IMPRISON TRAITOR TRUMP.

Tuesday, July 24, 2007

Edgar Bergen & Charlie McCarthy Footprints



I’m not sure who wrote the signatures in the cement in the above photo, Charlie McCarthy or Edgar Bergen, but the handwriting is the neatest I’ve ever seen. Probably Edgar, because Charlie was always cutting school, so his penmanship might have suffered.

The comedy team, one human and one ventriloquist’s dummy, had hit the big time after the inevitable vaudeville apprenticeship. A few movie appearances and some successful guest appearances on the Rudy Vallee radio show led Mr.

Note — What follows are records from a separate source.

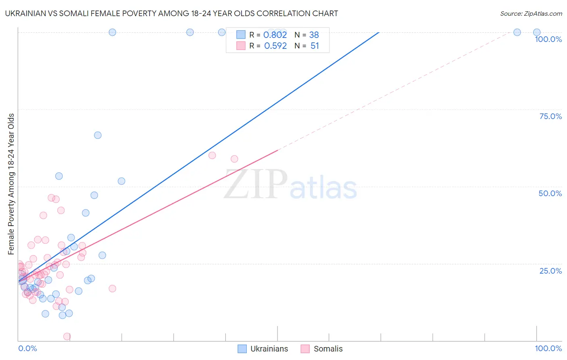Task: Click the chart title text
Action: coord(171,13)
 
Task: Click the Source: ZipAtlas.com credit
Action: coord(531,13)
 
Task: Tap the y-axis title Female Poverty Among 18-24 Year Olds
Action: coord(11,184)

Bergen, and his unruly sidekick, to their own radio program where they remained for the next decade or so.

Edgar Bergen’s film work continued in decades to come, and there was even a dramatic role or two without Charlie McCarthy, but at this moment in time, July 20, 1938, they were at the unique position in their career (difficult to speak of them separately), as being both at the pinnacle of achievement and yet at the same time, standing on the threshold of something very new and exciting.

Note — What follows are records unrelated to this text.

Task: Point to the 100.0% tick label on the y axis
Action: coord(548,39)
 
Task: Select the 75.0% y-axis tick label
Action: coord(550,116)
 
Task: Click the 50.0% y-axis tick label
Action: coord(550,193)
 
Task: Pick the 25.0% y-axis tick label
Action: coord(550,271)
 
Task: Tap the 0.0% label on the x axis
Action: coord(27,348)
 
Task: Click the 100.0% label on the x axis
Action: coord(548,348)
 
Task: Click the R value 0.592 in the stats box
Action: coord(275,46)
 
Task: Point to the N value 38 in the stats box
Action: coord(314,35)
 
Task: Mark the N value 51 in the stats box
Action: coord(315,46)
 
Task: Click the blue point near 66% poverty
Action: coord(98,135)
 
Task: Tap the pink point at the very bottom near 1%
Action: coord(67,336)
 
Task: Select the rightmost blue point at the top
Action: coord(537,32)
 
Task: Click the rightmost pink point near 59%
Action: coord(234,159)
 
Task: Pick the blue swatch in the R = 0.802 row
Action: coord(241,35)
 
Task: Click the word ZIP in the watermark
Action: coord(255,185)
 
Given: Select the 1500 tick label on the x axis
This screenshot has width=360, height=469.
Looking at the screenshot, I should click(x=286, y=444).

In this same month, July 1938, the last reunion of Union and Confederate soldiers of the American Civil War took place at the 75th anniversary of the Battle of Gettysburg.

Howard Hughes set a new flight record by flying around the world in 91 hours.

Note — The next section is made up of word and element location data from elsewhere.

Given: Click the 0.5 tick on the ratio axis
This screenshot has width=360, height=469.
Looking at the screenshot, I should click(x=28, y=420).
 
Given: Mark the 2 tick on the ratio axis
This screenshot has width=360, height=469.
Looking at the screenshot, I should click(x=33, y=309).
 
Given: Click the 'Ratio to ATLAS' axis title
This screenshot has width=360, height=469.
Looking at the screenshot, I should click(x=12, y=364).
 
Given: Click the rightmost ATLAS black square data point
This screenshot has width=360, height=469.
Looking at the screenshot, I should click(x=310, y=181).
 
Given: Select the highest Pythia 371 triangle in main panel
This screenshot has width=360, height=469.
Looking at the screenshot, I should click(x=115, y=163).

Somewhere in Austria, a concentration camp called Mauthausen was being constructed.

Pinnacles and thresholds for many indeed, and something more sinister on the horizon for many other people.

But for Edgar Bergen, the ventriloquist whose lips moved and who was such a comfortable entertainer that it did not matter, did not even matter that he was a ventriloquist ON THE RADIO, time pleasantly stopped as he (or Charlie) scratched their signatures and planted a big set of hands and feet, and a little set of hands and feet, in front of Grauman’s Chinese Theater in Hollywood.

Four days later on July 24th, their radio program, The Chase and Sanborn Hour, was hosted by Edward Arnold. Bergen and Charlie rubbed elbows with Spencer Tracy and Dorothy Lamour. Just another day at the office.